**Your objective**
Write out the lines below, starting with the one that contains "At what coordinates should I click to accomplish: Open" and continuing through the one that contains "pos(755,197)", and leave out the pictures.

**Data in this exercise**
■ ■ ■ ■ ■
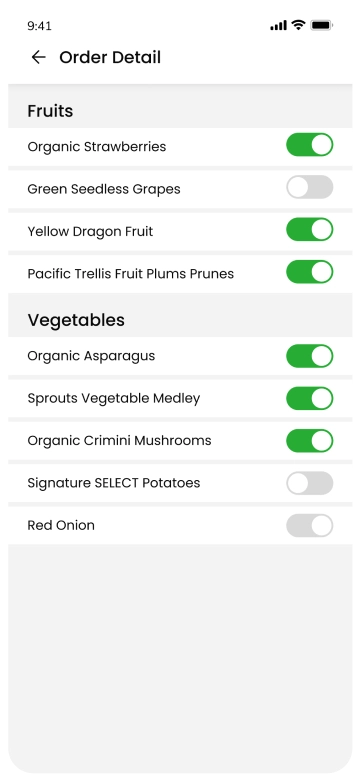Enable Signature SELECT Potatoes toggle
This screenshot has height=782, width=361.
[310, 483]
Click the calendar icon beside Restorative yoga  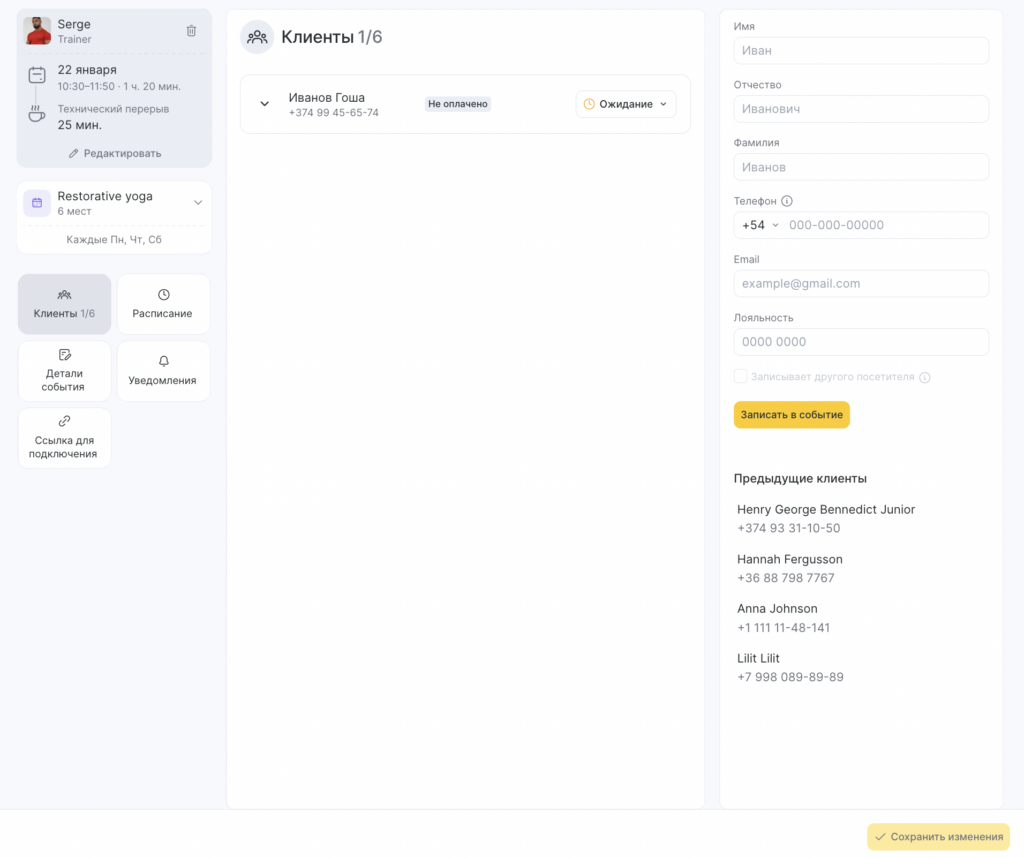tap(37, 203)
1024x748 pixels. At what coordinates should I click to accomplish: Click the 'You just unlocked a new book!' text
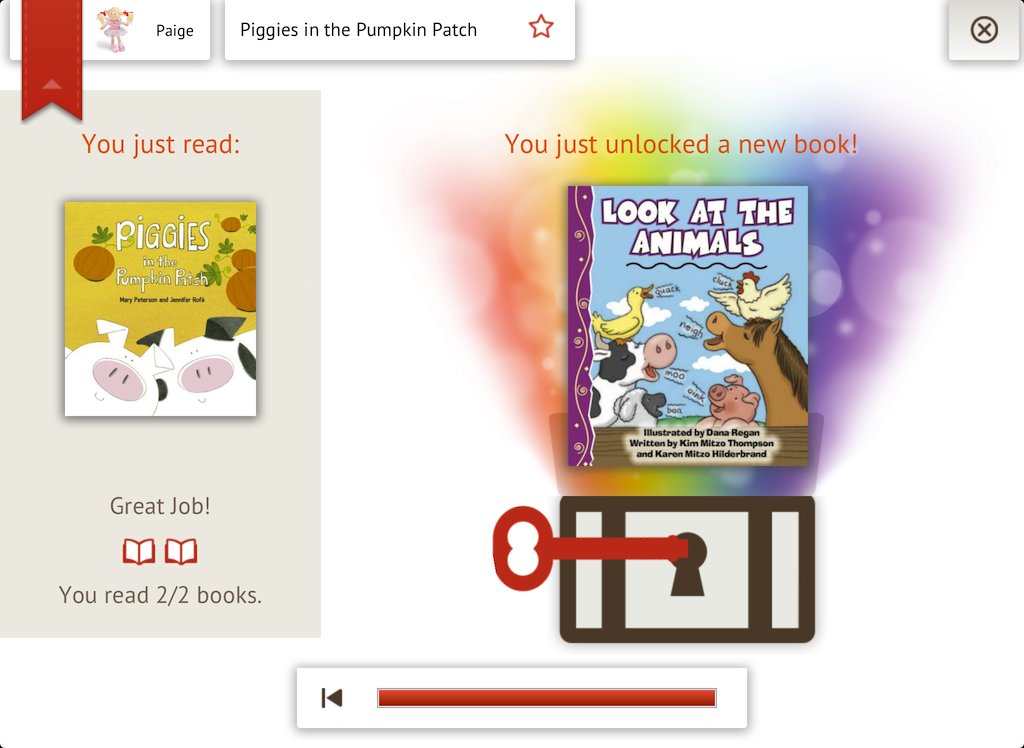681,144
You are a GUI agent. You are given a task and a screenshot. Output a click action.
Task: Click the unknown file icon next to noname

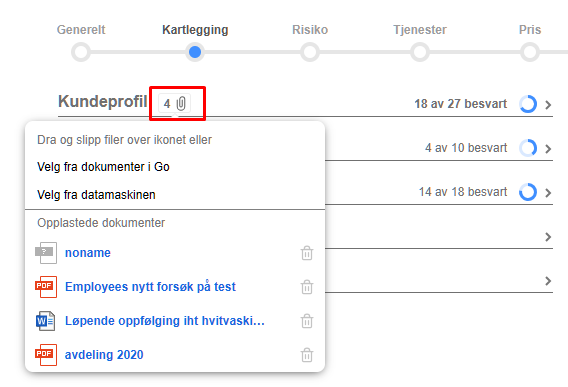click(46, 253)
■ ■ ■ ■ ■
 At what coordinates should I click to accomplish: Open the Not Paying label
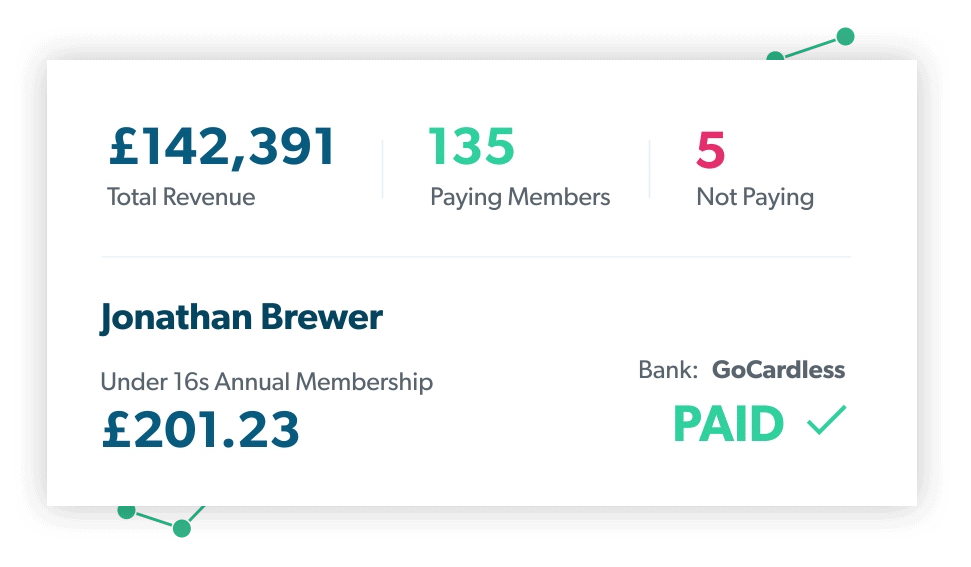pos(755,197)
■ ■ ■ ■ ■
**Answer to this problem**
 At what coordinates should I click to accomplish: Open the Not Paying label
pos(755,197)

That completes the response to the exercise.